Когда Флора сидела дома, ела яблоко и читала, она не помнила о том, что некрасива.
— Я не хочу, мама, спасибо. — Флора боялась туда идти. Боялась, потому что знала наперед,
— Ну Флора, деточка, ну сколько же можно быть одной? Вот у нас Клара ходила на танцы и нашла себе жениха. Приличного человека. И все у нее теперь как у людей.
— А я, может быть, не хочу, чтобы как у людей. И потом, как у людей, это как у кого? Как у них? — Она ткнула пальцем в стену позади себя. — Или как у них? — она указала в противоположную сторону. — Уж лучше быть одной, чем вместе с кем попало.
— Боже мой! Как ты себя переоцениваешь! Мама всплеснула руками и прижала их к щекам, как будто у нее ныли зубы. — Ты пойми, что это они могут не захотеть связывать свою жизнь с тобой. А не ты! Пойми… Ты еще тот суповой набор!
Флора встала, молча расстегнула халатик, закрылась дверцей шкафа и переоделась в свое единственное крепдешиновое платье, белое, в коричневый горошек. Оно ей даже шло. Во всяком случае, горошки на нем были точно такого же цвета и размера, как ее глаза.
Она собиралась молча, как солдат. Она знала мама не отстанет, потому что купила этот билет сама. И никто ей его не отдавал. Надо просто встать и уйти из дома в нарядном платье. Накинуть плащик, прогуляться часок-другой и спокойно вернуться.
Ах, если бы она жила в Париже, ей наверняка дали бы понять, что она может считать себя интересной женщиной.

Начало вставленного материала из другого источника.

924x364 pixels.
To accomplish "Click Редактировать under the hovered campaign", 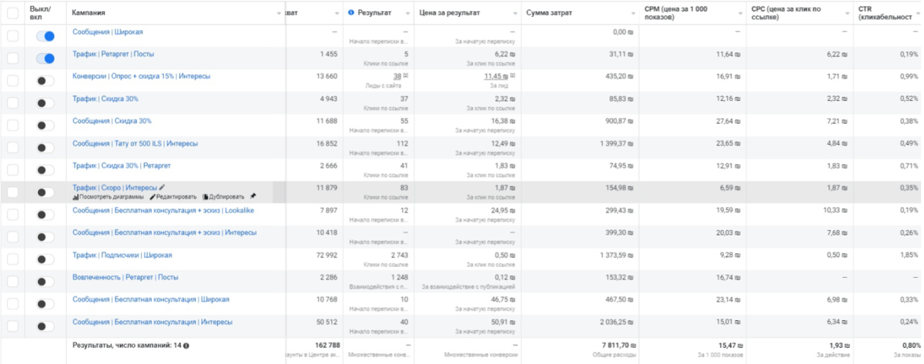I will [x=172, y=196].
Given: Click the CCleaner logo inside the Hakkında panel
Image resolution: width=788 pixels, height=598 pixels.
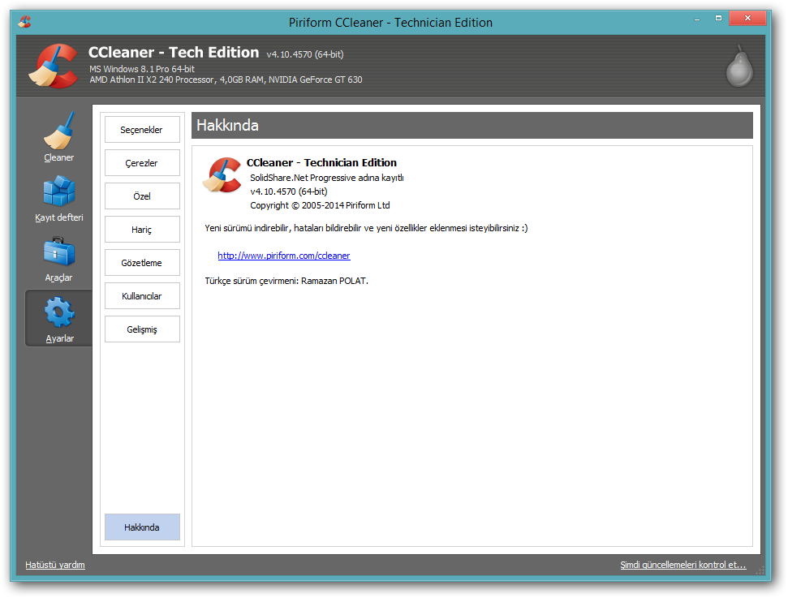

Худоба сошла бы за изысканное изящество. Странная ломаная манера жестикулировать проканала бы под экстравагантность. А карие, маленькие, но лукавые глазки без сомнения наградили бы эпитетом «шарман».
И Флора расправила бы крылья, вернее, лепестки, уверовала бы в это самое «шарман» и, опираясь на него, впрыгнула бы в свое счастливое будущее. Она могла бы быть ничем не хуже Эдит Пьяф, еще той красавицы… В этом она была уверена.
Но на Флору никто никогда не смотрел с обожанием. Никто не вдохнул в нее веру в себя. Даже родная мама, вместо того, чтобы вдыхать веру, лишь шумно вздыхала и качала головой, глядя на руки дочери и видя вместо них куриные лапки.
— Вся в покойника-отца.
Каждый раз от этого Флоре становилось на мгновение жутко. Она смотрела на себя в зеркало и искала сходство с покойником. И, разумеется, находила. Кто ищет, тот всегда найдет…
Цвет лица — бледный. Шея — как букет из жилок. Страх, да и только.
Про нее говорили не «шарман», а «серая мышь». Не «о-ля-ля!», а просто «тля». Да, так и говорили. Еще в детстве, до войны, девчонка Жозя во дворе:
— Да ты просто тля. Не флора, а фауна.
Она тогда обиделась. И, присев на скамейку, долго грызла ногти на одной руке, а на другую наматывала тощую косичку. Она придумывала, как бы обсмеять Жозю, чье полное имя было Жозефина. Мысли все бегали вокруг Наполеона. Тем более, что мама на каждые именины готовила ей такой торт. Сначала она думала влепить им в лицо девочке Жозе, намекая на историческую связь. Но для этого пришлось бы слишком долго ждать.